* _TASK DETAILS_
Print out the complete set of records below, exactly as they read.

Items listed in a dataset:
»»
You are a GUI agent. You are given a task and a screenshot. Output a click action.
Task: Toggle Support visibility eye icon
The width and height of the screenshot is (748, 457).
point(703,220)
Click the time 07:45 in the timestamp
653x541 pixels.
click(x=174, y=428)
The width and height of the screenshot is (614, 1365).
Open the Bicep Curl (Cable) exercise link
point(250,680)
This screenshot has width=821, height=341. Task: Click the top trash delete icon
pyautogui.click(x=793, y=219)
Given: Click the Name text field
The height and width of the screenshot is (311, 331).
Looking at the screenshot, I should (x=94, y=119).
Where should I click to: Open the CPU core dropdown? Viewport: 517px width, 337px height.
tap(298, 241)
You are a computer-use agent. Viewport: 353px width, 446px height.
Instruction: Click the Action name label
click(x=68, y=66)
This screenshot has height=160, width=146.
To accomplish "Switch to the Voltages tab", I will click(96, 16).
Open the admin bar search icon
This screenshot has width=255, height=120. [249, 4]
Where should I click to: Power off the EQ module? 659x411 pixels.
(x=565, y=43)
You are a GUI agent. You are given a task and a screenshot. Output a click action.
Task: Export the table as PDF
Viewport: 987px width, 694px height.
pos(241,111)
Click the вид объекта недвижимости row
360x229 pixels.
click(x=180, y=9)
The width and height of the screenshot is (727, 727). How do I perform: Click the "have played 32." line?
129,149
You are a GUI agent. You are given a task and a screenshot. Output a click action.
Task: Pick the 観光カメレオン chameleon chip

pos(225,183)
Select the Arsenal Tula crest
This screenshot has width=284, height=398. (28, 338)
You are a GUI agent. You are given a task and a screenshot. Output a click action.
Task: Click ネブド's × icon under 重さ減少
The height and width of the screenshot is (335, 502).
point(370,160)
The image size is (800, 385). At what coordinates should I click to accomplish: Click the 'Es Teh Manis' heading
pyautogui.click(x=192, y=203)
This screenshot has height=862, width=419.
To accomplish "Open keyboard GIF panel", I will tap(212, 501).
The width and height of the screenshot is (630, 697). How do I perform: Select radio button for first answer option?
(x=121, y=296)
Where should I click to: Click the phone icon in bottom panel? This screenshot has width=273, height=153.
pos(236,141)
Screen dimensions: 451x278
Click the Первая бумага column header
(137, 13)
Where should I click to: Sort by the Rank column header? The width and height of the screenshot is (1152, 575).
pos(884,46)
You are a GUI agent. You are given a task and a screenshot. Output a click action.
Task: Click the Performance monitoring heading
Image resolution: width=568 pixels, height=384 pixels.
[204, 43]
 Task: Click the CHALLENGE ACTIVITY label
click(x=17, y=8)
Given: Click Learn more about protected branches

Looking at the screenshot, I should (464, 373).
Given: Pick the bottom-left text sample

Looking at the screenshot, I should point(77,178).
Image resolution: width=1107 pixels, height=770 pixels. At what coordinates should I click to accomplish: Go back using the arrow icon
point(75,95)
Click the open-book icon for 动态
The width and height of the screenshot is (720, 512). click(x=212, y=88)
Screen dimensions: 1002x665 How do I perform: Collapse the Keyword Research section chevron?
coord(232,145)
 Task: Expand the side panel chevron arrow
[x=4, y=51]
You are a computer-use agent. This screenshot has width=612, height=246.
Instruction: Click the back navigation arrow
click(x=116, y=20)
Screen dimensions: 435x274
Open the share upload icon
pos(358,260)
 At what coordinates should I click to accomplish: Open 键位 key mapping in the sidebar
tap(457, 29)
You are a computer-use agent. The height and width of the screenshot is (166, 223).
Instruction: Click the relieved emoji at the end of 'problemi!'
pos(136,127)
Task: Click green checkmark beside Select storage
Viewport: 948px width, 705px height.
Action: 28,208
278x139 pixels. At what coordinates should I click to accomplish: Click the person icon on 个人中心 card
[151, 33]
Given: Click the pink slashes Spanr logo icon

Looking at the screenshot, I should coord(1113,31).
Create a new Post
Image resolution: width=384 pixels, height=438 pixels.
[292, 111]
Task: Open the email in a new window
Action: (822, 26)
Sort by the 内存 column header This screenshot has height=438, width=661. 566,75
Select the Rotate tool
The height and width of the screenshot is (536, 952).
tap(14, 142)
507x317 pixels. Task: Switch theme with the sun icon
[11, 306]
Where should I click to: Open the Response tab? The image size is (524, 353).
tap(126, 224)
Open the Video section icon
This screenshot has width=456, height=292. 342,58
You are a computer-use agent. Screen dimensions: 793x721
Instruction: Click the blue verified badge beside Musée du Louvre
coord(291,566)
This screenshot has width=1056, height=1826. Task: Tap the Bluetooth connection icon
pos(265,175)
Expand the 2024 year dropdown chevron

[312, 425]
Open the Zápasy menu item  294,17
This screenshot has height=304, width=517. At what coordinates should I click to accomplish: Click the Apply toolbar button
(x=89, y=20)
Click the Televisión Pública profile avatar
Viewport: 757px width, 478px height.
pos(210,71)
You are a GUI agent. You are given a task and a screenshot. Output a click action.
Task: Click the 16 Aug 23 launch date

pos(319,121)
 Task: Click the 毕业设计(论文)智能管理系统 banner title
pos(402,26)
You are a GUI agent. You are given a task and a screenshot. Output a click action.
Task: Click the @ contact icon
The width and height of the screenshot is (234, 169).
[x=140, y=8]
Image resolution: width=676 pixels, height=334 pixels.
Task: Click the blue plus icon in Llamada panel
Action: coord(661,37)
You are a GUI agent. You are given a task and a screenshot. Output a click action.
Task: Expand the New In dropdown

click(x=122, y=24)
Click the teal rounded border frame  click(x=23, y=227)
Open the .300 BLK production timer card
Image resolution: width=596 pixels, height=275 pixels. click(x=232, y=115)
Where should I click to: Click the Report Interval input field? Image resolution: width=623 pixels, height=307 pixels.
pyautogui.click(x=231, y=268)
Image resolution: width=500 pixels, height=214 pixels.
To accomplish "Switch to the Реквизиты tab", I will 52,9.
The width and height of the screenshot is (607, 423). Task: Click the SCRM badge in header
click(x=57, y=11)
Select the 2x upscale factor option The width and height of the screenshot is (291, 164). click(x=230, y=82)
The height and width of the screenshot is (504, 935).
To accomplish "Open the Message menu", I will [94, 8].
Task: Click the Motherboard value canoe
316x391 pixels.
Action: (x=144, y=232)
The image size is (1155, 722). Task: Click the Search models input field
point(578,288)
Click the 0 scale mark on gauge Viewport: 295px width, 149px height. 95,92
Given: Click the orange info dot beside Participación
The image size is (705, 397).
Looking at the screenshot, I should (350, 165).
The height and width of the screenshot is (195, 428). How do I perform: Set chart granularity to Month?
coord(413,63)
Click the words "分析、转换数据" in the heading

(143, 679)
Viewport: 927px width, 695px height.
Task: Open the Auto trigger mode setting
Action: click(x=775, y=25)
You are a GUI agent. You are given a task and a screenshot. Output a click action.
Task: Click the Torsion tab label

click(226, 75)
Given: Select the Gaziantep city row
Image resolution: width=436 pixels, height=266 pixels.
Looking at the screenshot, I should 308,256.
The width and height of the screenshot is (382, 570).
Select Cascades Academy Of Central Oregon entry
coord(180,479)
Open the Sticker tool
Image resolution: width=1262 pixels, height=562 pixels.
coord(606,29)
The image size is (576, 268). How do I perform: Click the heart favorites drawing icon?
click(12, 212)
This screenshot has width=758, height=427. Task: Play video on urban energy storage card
««
* _WRITTEN SOLUTION_
You are a GUI agent. You are given a task and a screenshot. Output a click action.
Task: Toggle Support visibility eye icon
The width and height of the screenshot is (748, 457).
point(703,220)
Click the time 07:45 in the timestamp
653x541 pixels.
click(x=174, y=428)
The width and height of the screenshot is (614, 1365).
Open the Bicep Curl (Cable) exercise link
point(250,680)
This screenshot has width=821, height=341. Task: Click the top trash delete icon
pyautogui.click(x=793, y=219)
Given: Click the Name text field
The height and width of the screenshot is (311, 331).
Looking at the screenshot, I should (x=94, y=119).
Where should I click to: Open the CPU core dropdown? Viewport: 517px width, 337px height.
tap(298, 241)
You are a computer-use agent. Viewport: 353px width, 446px height.
Instruction: Click the Action name label
click(x=68, y=66)
This screenshot has height=160, width=146.
To accomplish "Switch to the Voltages tab", I will click(96, 16).
Open the admin bar search icon
This screenshot has width=255, height=120. [249, 4]
Where should I click to: Power off the EQ module? 659x411 pixels.
(x=565, y=43)
You are a GUI agent. You are given a task and a screenshot. Output a click action.
Task: Export the table as PDF
Viewport: 987px width, 694px height.
pos(241,111)
Click the вид объекта недвижимости row
360x229 pixels.
click(x=180, y=9)
The width and height of the screenshot is (727, 727). How do I perform: Click the "have played 32." line?
129,149
You are a GUI agent. You are given a task and a screenshot. Output a click action.
Task: Pick the 観光カメレオン chameleon chip

pos(225,183)
Select the Arsenal Tula crest
This screenshot has width=284, height=398. (28, 338)
You are a GUI agent. You are given a task and a screenshot. Output a click action.
Task: Click ネブド's × icon under 重さ減少
The height and width of the screenshot is (335, 502).
point(370,160)
The image size is (800, 385). At what coordinates should I click to accomplish: Click the 'Es Teh Manis' heading
pyautogui.click(x=192, y=203)
This screenshot has height=862, width=419.
To accomplish "Open keyboard GIF panel", I will tap(212, 501).
The width and height of the screenshot is (630, 697). How do I perform: Select radio button for first answer option?
(x=121, y=296)
Where should I click to: Click the phone icon in bottom panel? This screenshot has width=273, height=153.
pos(236,141)
Screen dimensions: 451x278
Click the Первая бумага column header
(137, 13)
Where should I click to: Sort by the Rank column header? The width and height of the screenshot is (1152, 575).
pos(884,46)
You are a GUI agent. You are given a task and a screenshot. Output a click action.
Task: Click the Performance monitoring heading
Image resolution: width=568 pixels, height=384 pixels.
[204, 43]
 Task: Click the CHALLENGE ACTIVITY label
click(x=17, y=8)
Given: Click Learn more about protected branches

Looking at the screenshot, I should (464, 373).
Given: Pick the bottom-left text sample

Looking at the screenshot, I should point(77,178).
Image resolution: width=1107 pixels, height=770 pixels. At what coordinates should I click to accomplish: Go back using the arrow icon
point(75,95)
Click the open-book icon for 动态
The width and height of the screenshot is (720, 512). click(x=212, y=88)
Screen dimensions: 1002x665 How do I perform: Collapse the Keyword Research section chevron?
coord(232,145)
 Task: Expand the side panel chevron arrow
[x=4, y=51]
You are a computer-use agent. This screenshot has width=612, height=246.
Instruction: Click the back navigation arrow
click(x=116, y=20)
Screen dimensions: 435x274
Open the share upload icon
pos(358,260)
 At what coordinates should I click to accomplish: Open 键位 key mapping in the sidebar
tap(457, 29)
You are a computer-use agent. The height and width of the screenshot is (166, 223).
Instruction: Click the relieved emoji at the end of 'problemi!'
pos(136,127)
Task: Click green checkmark beside Select storage
Viewport: 948px width, 705px height.
Action: 28,208
278x139 pixels. At what coordinates should I click to accomplish: Click the person icon on 个人中心 card
[151, 33]
Given: Click the pink slashes Spanr logo icon

Looking at the screenshot, I should coord(1113,31).
Create a new Post
Image resolution: width=384 pixels, height=438 pixels.
[292, 111]
Task: Open the email in a new window
Action: (822, 26)
Sort by the 内存 column header This screenshot has height=438, width=661. 566,75
Select the Rotate tool
The height and width of the screenshot is (536, 952).
tap(14, 142)
507x317 pixels. Task: Switch theme with the sun icon
[11, 306]
Where should I click to: Open the Response tab? The image size is (524, 353).
tap(126, 224)
Open the Video section icon
This screenshot has width=456, height=292. 342,58
You are a computer-use agent. Screen dimensions: 793x721
Instruction: Click the blue verified badge beside Musée du Louvre
coord(291,566)
This screenshot has width=1056, height=1826. Task: Tap the Bluetooth connection icon
pos(265,175)
Expand the 2024 year dropdown chevron

[312, 425]
Open the Zápasy menu item  294,17
This screenshot has height=304, width=517. At what coordinates should I click to accomplish: Click the Apply toolbar button
(x=89, y=20)
Click the Televisión Pública profile avatar
Viewport: 757px width, 478px height.
pos(210,71)
You are a GUI agent. You are given a task and a screenshot. Output a click action.
Task: Click the 16 Aug 23 launch date

pos(319,121)
 Task: Click the 毕业设计(论文)智能管理系统 banner title
pos(402,26)
You are a GUI agent. You are given a task and a screenshot. Output a click action.
Task: Click the @ contact icon
The width and height of the screenshot is (234, 169).
[x=140, y=8]
Image resolution: width=676 pixels, height=334 pixels.
Task: Click the blue plus icon in Llamada panel
Action: coord(661,37)
You are a GUI agent. You are given a task and a screenshot. Output a click action.
Task: Expand the New In dropdown

click(x=122, y=24)
Click the teal rounded border frame  click(x=23, y=227)
Open the .300 BLK production timer card
Image resolution: width=596 pixels, height=275 pixels. click(x=232, y=115)
Where should I click to: Click the Report Interval input field? Image resolution: width=623 pixels, height=307 pixels.
pyautogui.click(x=231, y=268)
Image resolution: width=500 pixels, height=214 pixels.
To accomplish "Switch to the Реквизиты tab", I will 52,9.
The width and height of the screenshot is (607, 423). Task: Click the SCRM badge in header
click(x=57, y=11)
Select the 2x upscale factor option The width and height of the screenshot is (291, 164). click(x=230, y=82)
The height and width of the screenshot is (504, 935).
To accomplish "Open the Message menu", I will [94, 8].
Task: Click the Motherboard value canoe
316x391 pixels.
Action: (x=144, y=232)
The image size is (1155, 722). Task: Click the Search models input field
point(578,288)
Click the 0 scale mark on gauge Viewport: 295px width, 149px height. 95,92
Given: Click the orange info dot beside Participación
The image size is (705, 397).
Looking at the screenshot, I should (350, 165).
The height and width of the screenshot is (195, 428). How do I perform: Set chart granularity to Month?
coord(413,63)
Click the words "分析、转换数据" in the heading

(143, 679)
Viewport: 927px width, 695px height.
Task: Open the Auto trigger mode setting
Action: click(x=775, y=25)
You are a GUI agent. You are given a task and a screenshot. Output a click action.
Task: Click the Torsion tab label

click(226, 75)
Given: Select the Gaziantep city row
Image resolution: width=436 pixels, height=266 pixels.
Looking at the screenshot, I should 308,256.
The width and height of the screenshot is (382, 570).
Select Cascades Academy Of Central Oregon entry
coord(180,479)
Open the Sticker tool
Image resolution: width=1262 pixels, height=562 pixels.
coord(606,29)
The image size is (576, 268). How do I perform: Click the heart favorites drawing icon?
click(12, 212)
This screenshot has width=758, height=427. Task: Play video on urban energy storage card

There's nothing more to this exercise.